The Return of Faraz Ali is available on Amazon from Tuesday (5). Set in Lahore, Pakistan, in 1968, it tells the story of inspector Faraz Ali, who is sent to the red-light district in Lahore’s old city to cover up the murder of a young sex worker. Sent by his powerful bureaucrat father, he winds up in a much knottier investigation into not just the murder, but his own family who live there. Having been taken from his family as a young boy, he becomes determined to track them down again.

In an interview with Eastern Eye, Ahmad explained, “It’s a story very much partly about this investigation, but very much about family and about home.

“What family ties mean to us what it means to grow up without those family ties. And what it means to find those family ties.”

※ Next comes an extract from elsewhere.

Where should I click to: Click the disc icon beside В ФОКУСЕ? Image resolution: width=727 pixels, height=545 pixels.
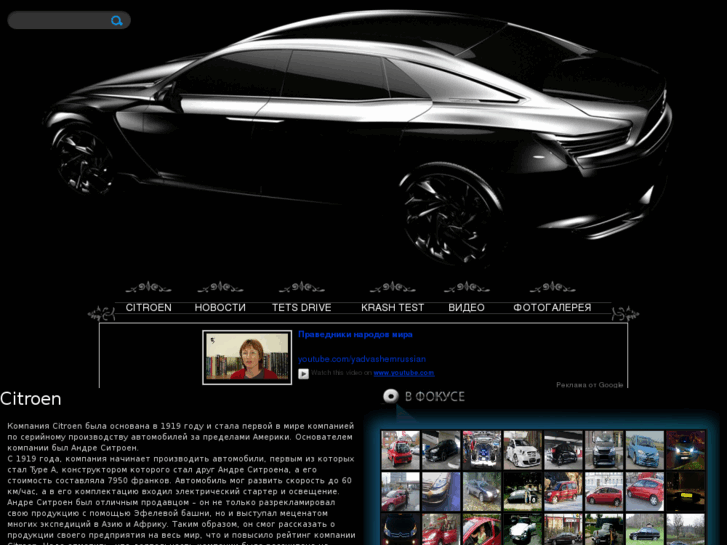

Ahmad, 46, was born in London and lives in Los Angeles; she’s of Pakistani descent and her family home is in Lahore, not far from the old city where the book is set, which is why she wanted to explore the area in her novel.

“I had heard of the Old City; our family home was quite near there. It is very ancient,
when you go visit it, it really feels like you’re stepping into another world – the streets are like a maze, a labyrinth,” she explained, adding, “And I thought, ‘this feels like a really interesting kind of mysterious place full of secrets’. I wanted to explore that setting.

“That was really the initial idea for writing the story.”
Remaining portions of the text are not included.